%%

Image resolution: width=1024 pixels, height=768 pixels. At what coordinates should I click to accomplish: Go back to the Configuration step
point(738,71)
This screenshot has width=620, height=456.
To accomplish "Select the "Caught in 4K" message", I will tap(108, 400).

%%
%%

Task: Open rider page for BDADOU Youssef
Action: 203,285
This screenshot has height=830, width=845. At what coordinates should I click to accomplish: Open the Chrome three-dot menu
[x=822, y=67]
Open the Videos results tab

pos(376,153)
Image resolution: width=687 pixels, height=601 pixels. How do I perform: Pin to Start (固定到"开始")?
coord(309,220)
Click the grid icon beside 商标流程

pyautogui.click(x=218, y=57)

%%

### Exercise directions
After locating the line holding "Image resolution: width=1024" above, output exactly that line and every line after it through the line holding "This screenshot has width=620, height=456.". Include nothing else.

### Response below
Image resolution: width=1024 pixels, height=768 pixels. At what coordinates should I click to accomplish: Go back to the Configuration step
point(738,71)
This screenshot has width=620, height=456.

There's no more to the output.